[Exercise instructions] Repeat nothing but the lines below running from the one containing "Expand the History section in Contents" to the one containing "Open the Output Mode dropdown". Keep both end lines.

== Segment start ==

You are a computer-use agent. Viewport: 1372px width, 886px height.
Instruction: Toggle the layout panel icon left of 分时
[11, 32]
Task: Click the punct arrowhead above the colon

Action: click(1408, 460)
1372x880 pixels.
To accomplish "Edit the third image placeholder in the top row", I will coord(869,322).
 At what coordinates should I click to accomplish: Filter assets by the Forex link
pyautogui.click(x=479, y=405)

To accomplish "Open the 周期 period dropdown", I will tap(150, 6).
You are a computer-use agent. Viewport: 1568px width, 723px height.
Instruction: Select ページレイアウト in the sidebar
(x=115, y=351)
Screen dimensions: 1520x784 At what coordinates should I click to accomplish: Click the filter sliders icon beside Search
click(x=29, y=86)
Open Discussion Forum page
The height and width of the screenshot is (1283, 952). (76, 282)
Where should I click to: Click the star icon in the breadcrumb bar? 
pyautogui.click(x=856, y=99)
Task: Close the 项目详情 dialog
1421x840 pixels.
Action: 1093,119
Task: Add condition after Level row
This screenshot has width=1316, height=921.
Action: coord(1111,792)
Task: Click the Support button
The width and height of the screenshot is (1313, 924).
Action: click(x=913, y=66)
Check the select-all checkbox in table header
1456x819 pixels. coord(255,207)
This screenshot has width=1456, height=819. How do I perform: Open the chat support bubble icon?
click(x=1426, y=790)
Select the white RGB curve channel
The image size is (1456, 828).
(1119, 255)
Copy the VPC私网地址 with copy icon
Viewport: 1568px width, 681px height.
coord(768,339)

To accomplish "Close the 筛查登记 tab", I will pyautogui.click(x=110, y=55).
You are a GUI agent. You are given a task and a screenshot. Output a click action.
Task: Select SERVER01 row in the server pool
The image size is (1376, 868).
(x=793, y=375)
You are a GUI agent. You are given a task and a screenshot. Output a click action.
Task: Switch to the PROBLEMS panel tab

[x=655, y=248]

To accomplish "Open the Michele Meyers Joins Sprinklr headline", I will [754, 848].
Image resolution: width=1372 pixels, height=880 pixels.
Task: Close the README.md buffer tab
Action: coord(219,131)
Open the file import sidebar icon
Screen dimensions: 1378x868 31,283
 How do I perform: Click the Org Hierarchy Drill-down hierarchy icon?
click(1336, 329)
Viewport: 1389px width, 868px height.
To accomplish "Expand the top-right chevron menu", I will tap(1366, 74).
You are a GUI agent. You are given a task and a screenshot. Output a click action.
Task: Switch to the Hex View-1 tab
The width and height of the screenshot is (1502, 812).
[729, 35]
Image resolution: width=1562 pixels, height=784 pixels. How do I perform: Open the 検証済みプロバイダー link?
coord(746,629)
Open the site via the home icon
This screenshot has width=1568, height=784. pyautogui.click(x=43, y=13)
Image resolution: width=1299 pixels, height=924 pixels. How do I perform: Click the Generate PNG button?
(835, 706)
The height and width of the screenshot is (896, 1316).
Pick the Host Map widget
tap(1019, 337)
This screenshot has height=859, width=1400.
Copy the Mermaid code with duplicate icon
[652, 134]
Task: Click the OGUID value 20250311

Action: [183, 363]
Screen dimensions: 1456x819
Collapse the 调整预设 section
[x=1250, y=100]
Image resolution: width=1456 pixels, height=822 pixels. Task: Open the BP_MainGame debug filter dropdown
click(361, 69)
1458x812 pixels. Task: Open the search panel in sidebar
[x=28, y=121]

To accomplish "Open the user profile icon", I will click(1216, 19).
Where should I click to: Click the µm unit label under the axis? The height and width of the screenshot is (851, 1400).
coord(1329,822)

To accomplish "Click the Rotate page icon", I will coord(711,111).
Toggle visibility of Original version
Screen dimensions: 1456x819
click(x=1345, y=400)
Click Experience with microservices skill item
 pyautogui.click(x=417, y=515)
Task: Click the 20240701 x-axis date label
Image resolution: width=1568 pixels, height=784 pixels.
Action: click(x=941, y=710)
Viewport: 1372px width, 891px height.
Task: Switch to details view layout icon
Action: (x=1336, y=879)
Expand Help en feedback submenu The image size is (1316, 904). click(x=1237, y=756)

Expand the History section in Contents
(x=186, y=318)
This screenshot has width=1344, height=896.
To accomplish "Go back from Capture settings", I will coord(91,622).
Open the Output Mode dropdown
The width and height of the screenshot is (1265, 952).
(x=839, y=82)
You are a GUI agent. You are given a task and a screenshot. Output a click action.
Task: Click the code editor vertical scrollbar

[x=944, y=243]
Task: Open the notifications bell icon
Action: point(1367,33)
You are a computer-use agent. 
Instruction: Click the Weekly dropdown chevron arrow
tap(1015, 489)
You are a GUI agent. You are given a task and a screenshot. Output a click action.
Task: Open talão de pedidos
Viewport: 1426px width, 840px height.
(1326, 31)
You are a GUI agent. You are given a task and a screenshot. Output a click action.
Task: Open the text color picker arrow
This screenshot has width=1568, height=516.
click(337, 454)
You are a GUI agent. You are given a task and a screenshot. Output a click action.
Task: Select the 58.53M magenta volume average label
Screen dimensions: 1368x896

== Segment end ==

[Result for this task]
Expand the History section in Contents
(x=186, y=318)
This screenshot has width=1344, height=896.
To accomplish "Go back from Capture settings", I will coord(91,622).
Open the Output Mode dropdown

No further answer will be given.